5. Você Consolidou Várias Dívidas Caras em Uma Só com Taxa Menor

Quem tem dois ou três empréstimos pequenos (cartão parcelado a 10% ao mês, crediário a 8%, cheque especial a 12%) pode consolidar tudo em um único contrato de crédito pessoal ou consignado com taxa de 2% a 3% ao mês. A economia total, somando todas as linhas, costuma ser enorme.

Exemplo real: R$ 5.000 no cartão (10% a.m.), R$ 3.000 no cheque especial (12% a.m.) e R$ 2.000 em crediário (8% a.m.) somam juros mensais acima de R$ 900. Um empréstimo consolidado de R$ 10.000 a 2,5% ao mês custa R$ 250 de juros no primeiro mês, diferença de R$ 650 por mês. Ao longo de 12 meses, a economia ultrapassa R$ 6.000 (InfoMoney, 2026).

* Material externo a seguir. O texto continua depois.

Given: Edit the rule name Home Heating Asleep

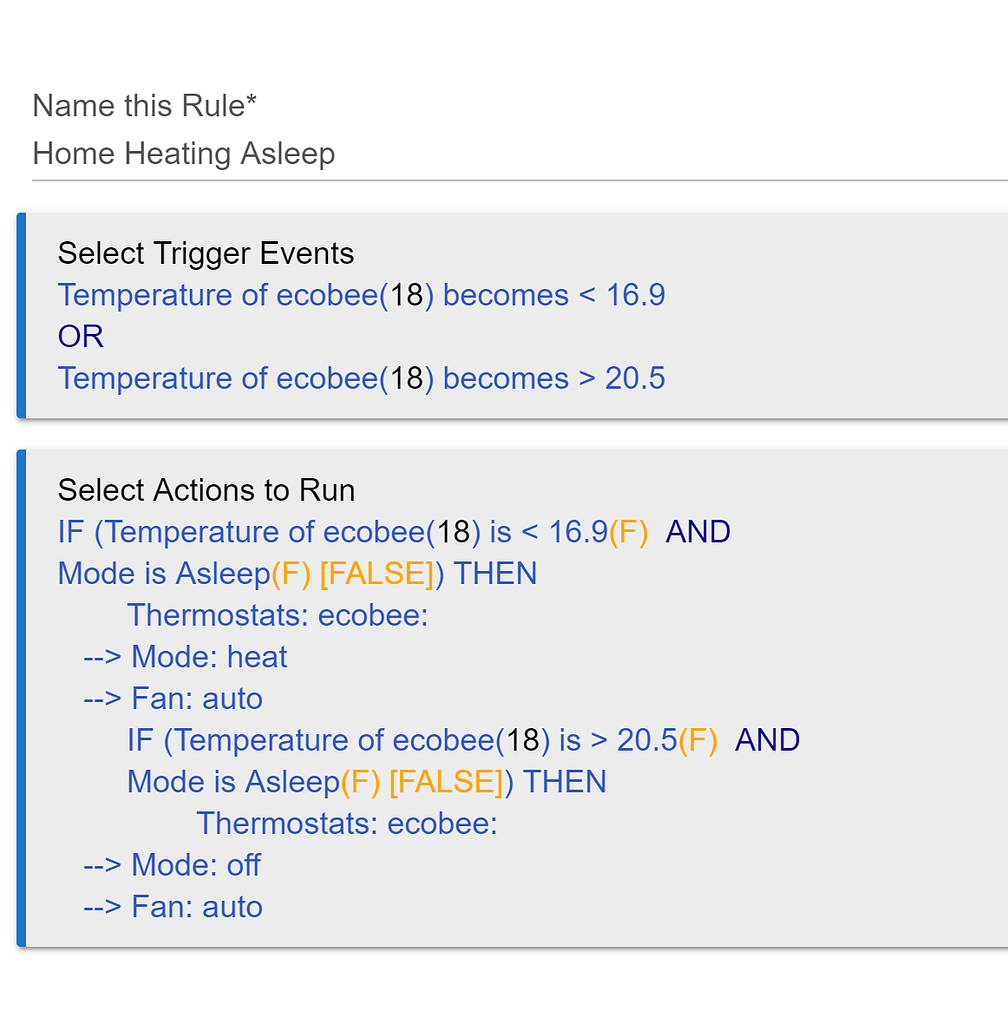Looking at the screenshot, I should [x=183, y=153].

Quando NÃO Vale a Pena Fazer Portabilidade

Evite a troca se:

  • Faltam menos de seis parcelas e a diferença de taxa é pequena (abaixo de 0,3 p.p. ao mês).
  • O novo banco cobra tarifa de avaliação de crédito, tarifa de portabilidade ou seguro caro que anula a economia de juros.
  • A taxa oferecida é apenas ligeiramente menor e você perderia benefícios do contrato atual (desconto em folha, programa de pontos, isenção de anuidade vinculada ao crédito).

Como Fazer o Cálculo na Prática

  1. Solicite o saldo devedor atualizado e o número de parcelas restantes no banco atual.
  2. Peça propostas formais de portabilidade em pelo menos duas outras instituições, com CET discriminado.
  3. Use uma planilha ou calculadora financeira para somar o total a pagar em cada cenário (parcelas restantes do contrato atual vs. parcelas do novo contrato).
  4. Subtraia os custos de portabilidade (IOF, tarifas, seguros) da economia projetada. Se o resultado for positivo e significativo (acima de R$ 500 para dívidas pequenas, acima de R$ 2.000 para dívidas grandes), a portabilidade compensa.

Conclusão

A portabilidade e a troca de dívida são ferramentas poderosas de redução de custos, mas exigem análise cuidadosa dos números reais. Não se guie apenas pela taxa de juros nominal: olhe o CET, conte os meses restantes, some tarifas e compare o total efetivo a pagar. Quando a diferença é clara e o prazo é longo, migrar pode poupar milhares de reais que fariam falta no seu orçamento ou na construção de uma reserva de emergência.